▶ What is expected
Would you restate the data exactly as given?

▶ Pixel coordinate grounding data
________

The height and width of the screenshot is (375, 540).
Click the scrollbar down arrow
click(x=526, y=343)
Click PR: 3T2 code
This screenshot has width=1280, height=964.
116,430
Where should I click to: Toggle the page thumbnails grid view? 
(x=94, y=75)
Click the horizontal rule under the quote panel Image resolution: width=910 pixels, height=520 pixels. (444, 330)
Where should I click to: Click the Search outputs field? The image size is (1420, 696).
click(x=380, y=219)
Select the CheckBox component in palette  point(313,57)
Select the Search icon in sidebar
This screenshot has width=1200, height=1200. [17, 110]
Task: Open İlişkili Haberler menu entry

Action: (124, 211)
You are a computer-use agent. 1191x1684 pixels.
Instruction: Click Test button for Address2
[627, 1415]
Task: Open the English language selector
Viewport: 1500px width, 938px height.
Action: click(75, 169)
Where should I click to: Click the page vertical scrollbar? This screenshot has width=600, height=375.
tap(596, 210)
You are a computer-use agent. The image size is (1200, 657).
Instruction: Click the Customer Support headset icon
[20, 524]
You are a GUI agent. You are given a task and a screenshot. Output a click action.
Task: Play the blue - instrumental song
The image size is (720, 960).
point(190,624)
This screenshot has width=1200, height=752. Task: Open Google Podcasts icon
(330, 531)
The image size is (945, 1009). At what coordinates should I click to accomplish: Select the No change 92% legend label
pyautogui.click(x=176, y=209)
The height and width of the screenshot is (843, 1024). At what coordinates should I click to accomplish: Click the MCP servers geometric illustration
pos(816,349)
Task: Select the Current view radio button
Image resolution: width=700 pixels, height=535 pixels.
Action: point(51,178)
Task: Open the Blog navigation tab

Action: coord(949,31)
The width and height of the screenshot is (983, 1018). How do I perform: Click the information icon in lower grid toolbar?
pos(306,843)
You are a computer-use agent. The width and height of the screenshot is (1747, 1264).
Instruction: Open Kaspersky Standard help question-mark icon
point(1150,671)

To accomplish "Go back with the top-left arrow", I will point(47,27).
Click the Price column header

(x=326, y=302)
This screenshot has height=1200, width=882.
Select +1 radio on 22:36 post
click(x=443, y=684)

________

▶ Completed exercise
The height and width of the screenshot is (375, 540).
Click the scrollbar down arrow
click(x=526, y=343)
Click PR: 3T2 code
This screenshot has width=1280, height=964.
116,430
Where should I click to: Toggle the page thumbnails grid view? 
(x=94, y=75)
Click the horizontal rule under the quote panel Image resolution: width=910 pixels, height=520 pixels. (444, 330)
Where should I click to: Click the Search outputs field? The image size is (1420, 696).
click(x=380, y=219)
Select the CheckBox component in palette  point(313,57)
Select the Search icon in sidebar
This screenshot has width=1200, height=1200. [17, 110]
Task: Open İlişkili Haberler menu entry

Action: (124, 211)
You are a computer-use agent. 1191x1684 pixels.
Instruction: Click Test button for Address2
[627, 1415]
Task: Open the English language selector
Viewport: 1500px width, 938px height.
Action: click(75, 169)
Where should I click to: Click the page vertical scrollbar? This screenshot has width=600, height=375.
tap(596, 210)
You are a computer-use agent. The image size is (1200, 657).
Instruction: Click the Customer Support headset icon
[20, 524]
You are a GUI agent. You are given a task and a screenshot. Output a click action.
Task: Play the blue - instrumental song
The image size is (720, 960).
point(190,624)
This screenshot has width=1200, height=752. Task: Open Google Podcasts icon
(330, 531)
The image size is (945, 1009). At what coordinates should I click to accomplish: Select the No change 92% legend label
pyautogui.click(x=176, y=209)
The height and width of the screenshot is (843, 1024). At what coordinates should I click to accomplish: Click the MCP servers geometric illustration
pos(816,349)
Task: Select the Current view radio button
Image resolution: width=700 pixels, height=535 pixels.
Action: point(51,178)
Task: Open the Blog navigation tab

Action: coord(949,31)
The width and height of the screenshot is (983, 1018). How do I perform: Click the information icon in lower grid toolbar?
pos(306,843)
You are a computer-use agent. The width and height of the screenshot is (1747, 1264).
Instruction: Open Kaspersky Standard help question-mark icon
point(1150,671)

To accomplish "Go back with the top-left arrow", I will point(47,27).
Click the Price column header

(x=326, y=302)
This screenshot has height=1200, width=882.
Select +1 radio on 22:36 post
click(x=443, y=684)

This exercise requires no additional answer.